Ceci est un premier roman et il a fallu plus de soixante-dix ans pour que le lecteur français moyen puisse au moins savoir qu'il s'agit d'un classique de la littérature cubaine. Tout le crédit est dû aux éditions Zulma. Il semble, d'après la préface nostalgique d'Eduardo Manet, qu'Enrique Serpa (1900-1968) fut un des grands oubliés de la littérature du vingtième siècle. Journaliste était un plus prestigieux métier quand écrivain n'était même pas considéré comme tel.
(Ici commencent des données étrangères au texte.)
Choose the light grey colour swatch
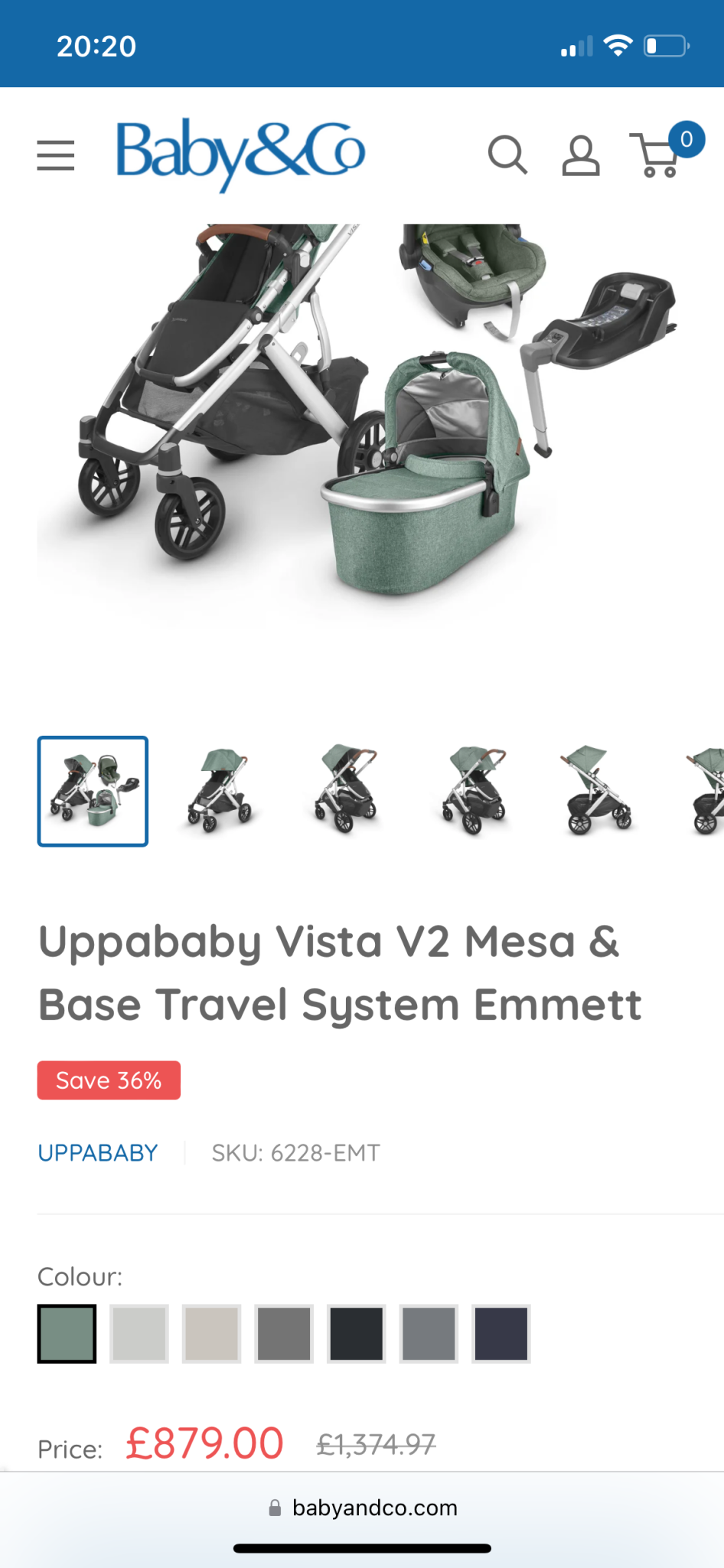The image size is (724, 1568). [x=139, y=1334]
Quand Manet n'hésite pas à mettre Serpa dans le même panier que Faulkner et Hemingway, ça ne manque pas d'interpeller. Mais j'ai été moins influencé par cette comparaison que par l'envie de faire une chronique sur ce blog qui ne figurerait pas dans une catégorie sur-représentée (comme la SFFF ou le polar). Pour changer un peu. De plus, me retrouvant seul dans des locaux de Rana Toad quasiment déserté (on en reparlera guys & girls), il faut bien que je diversifie légèrement le spectre de mes chroniques. Les prochaines risquent malheureusement d'être moins surprenantes de ma part... Ne serait-ce que l'anthologie très alléchante dénichée à l'Antre-Monde (142 du Chemin Vert, Paris, métro Père Lachaise), librairie spécialisée dans la littérature de l'imaginaire (dans l'ésotérisme et l'érotisme également). Mais, sans pour autant m'être attardé aux rayons bien fournis "satanisme" et "sacrifices rituels" de cette même librairie, je m'éloigne du droit chemin tracé par mon début d'article.
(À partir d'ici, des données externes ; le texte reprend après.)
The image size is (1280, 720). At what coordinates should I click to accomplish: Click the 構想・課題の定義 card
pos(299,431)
Sur fond de difficultés économiques des années 1920 à Cuba (sans être spécialiste de la situation politico-économique passée et présente de cette île, je ne pense pas me tromper en pensant qu'elle ne s'est jamais améliorée), le roman raconte comment l'armateur d'une goélette appelée La Buena Ventura, se laissera convaincre par le capitaine Requin, ancien taulard bourru au charisme puissant, de s'adonner à la contrebande (c'est le titre, banane!) d'alcool vers les Etats-Unis. Solution qui s'impose, tellement vivre de pêche s'avère de plus en plus précaire dans ce pays où la misère des taudis s'est étendue sans toucher les nantis. Superstitions, anecdotes, rixes et tromperies conjugales pimentent ces pages que le narrateur noirçit de ses angoisses et méfiances envers un équipage d'un statut social inférieur au sien.
A ce tourment intérieur du personnage, virant presque à la paranoïa, viennent en contrepoint de vagues espoirs de prospérité et une mélancolie inattendue qui vient parfois unir les hommes d'un même voyage. Toute une ambiance maritime servie par une écriture juste et complexe. La traduction de Claude Fell, traître indispensable à ceux qui ne peuvent lire le texte d'origine, m'a brillamment (enfin je lui fait totalement confiance) permis d'étendre ma culture générale d'un titre non négligeable.
Naviguant sur des flots rudes et envoûtants, Contrebande mérite toute l'attention, voire plus, que Zulma a réussi à lui attirer. Cette publication française date d'août 2009, ma chronique est donc tardive, mais j'espère qu'elle contribuera humblement à ce que deux ou trois, c'est un minimum, paire d'yeux (sans vouloir offenser personne, on ne sait jamais avec les radiations) supplémentaires s'y intéressent de plus près.
Contrebande, Enrique Serpa, Zulma, 20€. Préface d'Eduardo Manet. Traduction de l'espagnol (Cuba) par Claude Fell.